Dataset records:
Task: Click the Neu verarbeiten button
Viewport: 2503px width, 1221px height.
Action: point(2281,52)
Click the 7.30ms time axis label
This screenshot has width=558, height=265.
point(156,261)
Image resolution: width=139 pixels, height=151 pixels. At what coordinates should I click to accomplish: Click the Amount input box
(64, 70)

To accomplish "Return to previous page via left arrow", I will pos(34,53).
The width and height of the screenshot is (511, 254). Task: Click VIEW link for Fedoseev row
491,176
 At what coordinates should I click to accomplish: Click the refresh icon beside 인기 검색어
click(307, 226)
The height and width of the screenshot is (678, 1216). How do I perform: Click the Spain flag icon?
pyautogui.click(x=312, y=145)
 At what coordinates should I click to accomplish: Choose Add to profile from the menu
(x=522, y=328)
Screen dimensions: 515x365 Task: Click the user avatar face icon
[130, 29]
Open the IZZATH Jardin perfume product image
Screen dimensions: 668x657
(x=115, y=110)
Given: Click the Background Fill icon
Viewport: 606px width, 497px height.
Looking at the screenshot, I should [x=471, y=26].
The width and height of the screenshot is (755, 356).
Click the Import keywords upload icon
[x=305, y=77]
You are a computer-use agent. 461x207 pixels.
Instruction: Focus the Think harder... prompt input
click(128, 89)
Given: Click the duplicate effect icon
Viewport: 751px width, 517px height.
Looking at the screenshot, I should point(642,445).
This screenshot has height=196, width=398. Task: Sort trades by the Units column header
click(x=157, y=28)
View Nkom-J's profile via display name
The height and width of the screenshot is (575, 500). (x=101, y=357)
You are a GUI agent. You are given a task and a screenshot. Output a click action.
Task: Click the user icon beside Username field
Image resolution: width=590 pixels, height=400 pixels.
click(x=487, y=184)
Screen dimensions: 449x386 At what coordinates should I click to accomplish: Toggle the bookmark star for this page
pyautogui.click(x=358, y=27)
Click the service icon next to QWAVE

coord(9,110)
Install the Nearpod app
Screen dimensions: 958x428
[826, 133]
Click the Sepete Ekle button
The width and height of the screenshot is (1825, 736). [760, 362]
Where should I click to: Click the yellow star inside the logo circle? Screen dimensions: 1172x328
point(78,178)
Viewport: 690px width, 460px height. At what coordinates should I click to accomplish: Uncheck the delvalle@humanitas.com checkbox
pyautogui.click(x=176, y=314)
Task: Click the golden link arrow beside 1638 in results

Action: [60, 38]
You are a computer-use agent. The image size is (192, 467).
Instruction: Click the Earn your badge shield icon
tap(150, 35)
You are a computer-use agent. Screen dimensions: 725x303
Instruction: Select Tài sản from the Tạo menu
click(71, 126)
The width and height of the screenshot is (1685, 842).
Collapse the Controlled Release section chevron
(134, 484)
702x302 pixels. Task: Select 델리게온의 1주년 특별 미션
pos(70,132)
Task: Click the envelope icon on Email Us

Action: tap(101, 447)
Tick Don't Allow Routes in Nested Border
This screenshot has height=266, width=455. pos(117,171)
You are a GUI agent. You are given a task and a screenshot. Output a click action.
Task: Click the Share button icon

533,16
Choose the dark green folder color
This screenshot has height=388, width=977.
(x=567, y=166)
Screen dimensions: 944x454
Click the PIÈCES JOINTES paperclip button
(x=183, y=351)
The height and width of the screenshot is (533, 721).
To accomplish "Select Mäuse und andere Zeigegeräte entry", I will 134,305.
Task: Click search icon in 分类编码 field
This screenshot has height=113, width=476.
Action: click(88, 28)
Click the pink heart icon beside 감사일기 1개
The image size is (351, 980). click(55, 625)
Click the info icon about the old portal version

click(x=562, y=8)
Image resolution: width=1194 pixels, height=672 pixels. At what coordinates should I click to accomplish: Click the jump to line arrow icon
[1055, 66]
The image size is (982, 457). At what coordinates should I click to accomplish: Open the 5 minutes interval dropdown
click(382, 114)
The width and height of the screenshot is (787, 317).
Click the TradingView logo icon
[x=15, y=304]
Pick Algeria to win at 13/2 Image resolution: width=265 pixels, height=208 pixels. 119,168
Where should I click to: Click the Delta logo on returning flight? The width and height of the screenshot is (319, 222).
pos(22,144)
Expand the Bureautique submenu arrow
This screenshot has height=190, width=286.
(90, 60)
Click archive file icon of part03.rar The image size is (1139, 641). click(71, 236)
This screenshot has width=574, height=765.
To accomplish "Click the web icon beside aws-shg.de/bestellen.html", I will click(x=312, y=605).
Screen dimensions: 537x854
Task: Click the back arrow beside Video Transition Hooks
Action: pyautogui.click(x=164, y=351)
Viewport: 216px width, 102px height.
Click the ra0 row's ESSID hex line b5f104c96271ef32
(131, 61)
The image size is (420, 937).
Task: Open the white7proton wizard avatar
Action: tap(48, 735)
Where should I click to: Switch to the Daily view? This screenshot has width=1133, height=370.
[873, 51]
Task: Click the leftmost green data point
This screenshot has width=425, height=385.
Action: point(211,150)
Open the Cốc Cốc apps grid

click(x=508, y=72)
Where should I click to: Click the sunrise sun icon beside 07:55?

Task prompt: After reading the entries, reproduce every one of them exactly.

Solved exercise:
Task: Click the Neu verarbeiten button
Viewport: 2503px width, 1221px height.
Action: point(2281,52)
Click the 7.30ms time axis label
This screenshot has width=558, height=265.
point(156,261)
Image resolution: width=139 pixels, height=151 pixels. At what coordinates should I click to accomplish: Click the Amount input box
(64, 70)

To accomplish "Return to previous page via left arrow", I will pos(34,53).
The width and height of the screenshot is (511, 254). Task: Click VIEW link for Fedoseev row
491,176
 At what coordinates should I click to accomplish: Click the refresh icon beside 인기 검색어
click(307, 226)
The height and width of the screenshot is (678, 1216). How do I perform: Click the Spain flag icon?
pyautogui.click(x=312, y=145)
 At what coordinates should I click to accomplish: Choose Add to profile from the menu
(x=522, y=328)
Screen dimensions: 515x365 Task: Click the user avatar face icon
[130, 29]
Open the IZZATH Jardin perfume product image
Screen dimensions: 668x657
(x=115, y=110)
Given: Click the Background Fill icon
Viewport: 606px width, 497px height.
Looking at the screenshot, I should [x=471, y=26].
The width and height of the screenshot is (755, 356).
Click the Import keywords upload icon
[x=305, y=77]
You are a computer-use agent. 461x207 pixels.
Instruction: Focus the Think harder... prompt input
click(128, 89)
Given: Click the duplicate effect icon
Viewport: 751px width, 517px height.
Looking at the screenshot, I should point(642,445).
This screenshot has height=196, width=398. Task: Sort trades by the Units column header
click(x=157, y=28)
View Nkom-J's profile via display name
The height and width of the screenshot is (575, 500). (x=101, y=357)
You are a GUI agent. You are given a task and a screenshot. Output a click action.
Task: Click the user icon beside Username field
Image resolution: width=590 pixels, height=400 pixels.
click(x=487, y=184)
Screen dimensions: 449x386 At what coordinates should I click to accomplish: Toggle the bookmark star for this page
pyautogui.click(x=358, y=27)
Click the service icon next to QWAVE

coord(9,110)
Install the Nearpod app
Screen dimensions: 958x428
[826, 133]
Click the Sepete Ekle button
The width and height of the screenshot is (1825, 736). [760, 362]
Where should I click to: Click the yellow star inside the logo circle? Screen dimensions: 1172x328
point(78,178)
Viewport: 690px width, 460px height. At what coordinates should I click to accomplish: Uncheck the delvalle@humanitas.com checkbox
pyautogui.click(x=176, y=314)
Task: Click the golden link arrow beside 1638 in results

Action: [60, 38]
You are a computer-use agent. The image size is (192, 467).
Instruction: Click the Earn your badge shield icon
tap(150, 35)
You are a computer-use agent. Screen dimensions: 725x303
Instruction: Select Tài sản from the Tạo menu
click(71, 126)
The width and height of the screenshot is (1685, 842).
Collapse the Controlled Release section chevron
(134, 484)
702x302 pixels. Task: Select 델리게온의 1주년 특별 미션
pos(70,132)
Task: Click the envelope icon on Email Us

Action: tap(101, 447)
Tick Don't Allow Routes in Nested Border
This screenshot has height=266, width=455. pos(117,171)
You are a GUI agent. You are given a task and a screenshot. Output a click action.
Task: Click the Share button icon

533,16
Choose the dark green folder color
This screenshot has height=388, width=977.
(x=567, y=166)
Screen dimensions: 944x454
Click the PIÈCES JOINTES paperclip button
(x=183, y=351)
The height and width of the screenshot is (533, 721).
To accomplish "Select Mäuse und andere Zeigegeräte entry", I will 134,305.
Task: Click search icon in 分类编码 field
This screenshot has height=113, width=476.
Action: click(88, 28)
Click the pink heart icon beside 감사일기 1개
The image size is (351, 980). click(55, 625)
Click the info icon about the old portal version

click(x=562, y=8)
Image resolution: width=1194 pixels, height=672 pixels. At what coordinates should I click to accomplish: Click the jump to line arrow icon
[1055, 66]
The image size is (982, 457). At what coordinates should I click to accomplish: Open the 5 minutes interval dropdown
click(382, 114)
The width and height of the screenshot is (787, 317).
Click the TradingView logo icon
[x=15, y=304]
Pick Algeria to win at 13/2 Image resolution: width=265 pixels, height=208 pixels. 119,168
Where should I click to: Click the Delta logo on returning flight? The width and height of the screenshot is (319, 222).
pos(22,144)
Expand the Bureautique submenu arrow
This screenshot has height=190, width=286.
(90, 60)
Click archive file icon of part03.rar The image size is (1139, 641). click(71, 236)
This screenshot has width=574, height=765.
To accomplish "Click the web icon beside aws-shg.de/bestellen.html", I will click(x=312, y=605).
Screen dimensions: 537x854
Task: Click the back arrow beside Video Transition Hooks
Action: pyautogui.click(x=164, y=351)
Viewport: 216px width, 102px height.
Click the ra0 row's ESSID hex line b5f104c96271ef32
(131, 61)
The image size is (420, 937).
Task: Open the white7proton wizard avatar
Action: tap(48, 735)
Where should I click to: Switch to the Daily view? This screenshot has width=1133, height=370.
[873, 51]
Task: Click the leftmost green data point
This screenshot has width=425, height=385.
Action: point(211,150)
Open the Cốc Cốc apps grid

click(x=508, y=72)
Where should I click to: Click the sunrise sun icon beside 07:55?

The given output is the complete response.